Exposing children to music can have a worthwhile effect on hearing as is illustrated by a joint study carried out by the University College London and the University of Helsinki.

Evaluating Speech-in-Noise Performance

Speech-in-noise performance was the main measure researchers looked at, putting 43 young children in a clinical study for 14 to 17 months. 22 of the children observed had normal hearing while the remaining 21 had cochlear implants. The researchers already knew that children with implants had a difficult time understanding speech so they introduced control and test sets which delegated participants to singing and non-singing groups.

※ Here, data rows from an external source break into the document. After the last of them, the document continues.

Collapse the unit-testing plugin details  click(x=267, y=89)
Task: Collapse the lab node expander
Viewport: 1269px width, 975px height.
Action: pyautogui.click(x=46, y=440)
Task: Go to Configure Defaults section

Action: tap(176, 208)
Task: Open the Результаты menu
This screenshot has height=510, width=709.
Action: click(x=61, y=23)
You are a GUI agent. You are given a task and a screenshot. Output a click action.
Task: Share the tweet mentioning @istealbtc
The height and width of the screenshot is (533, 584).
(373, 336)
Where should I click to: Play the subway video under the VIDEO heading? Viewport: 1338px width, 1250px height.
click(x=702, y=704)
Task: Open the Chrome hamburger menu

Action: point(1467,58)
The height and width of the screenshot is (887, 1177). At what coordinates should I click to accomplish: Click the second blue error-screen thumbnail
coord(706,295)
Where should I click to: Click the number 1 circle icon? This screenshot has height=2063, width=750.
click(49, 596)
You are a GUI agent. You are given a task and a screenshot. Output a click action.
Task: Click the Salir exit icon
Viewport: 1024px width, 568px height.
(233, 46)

For kids in the singing group, a significant improvement in awareness and speech-in-noise performance was revealed in comparison with children in the non-singing group.

Music Trains The Ear

This research is just the latest in a long line of research efforts that show the merits of musical training to enhance cognitive ability and speech processing. In noisy environments, speech perception can be improved by musical training, and these findings were backed by a study carried out by the Montreal Neurological Institute

Identifying speech syllables through a variety of background noises was the goal of this study which analyzed 15 musicians and 15 non-musicians.

Unlike the research out of Helsinki and London, Drs. Yi and Robert’s study evaluated young adults whose ages averaged around 22-years-old. These participants had normal hearing but there was a considerable difference in results between the musicians and the non-musicians.

Non-Musicians Were Outperformed By Musicians

When the noise was missing, both groups had comparable results, but when any amount of background noise was incorporated, the musicians substantially outperformed the non-musicians. Musicians have enhanced left interior frontal and right auditory regions of the brain which probably accounts for this ability to perform well on these tests.

But the benefits of musical training revealed by Drs. Yi and Robert’s study don’t just end there. According to the study’s conclusions, musical training strengthened the participant’s auditory-motor network, fine-tuning and uniting the auditory system and speech motor system to improve hearing.

These adult musicians in this study had all been trained when they were younger and had at least a decade of training. This once again backs the recent assessment that musical training can have a powerful impact.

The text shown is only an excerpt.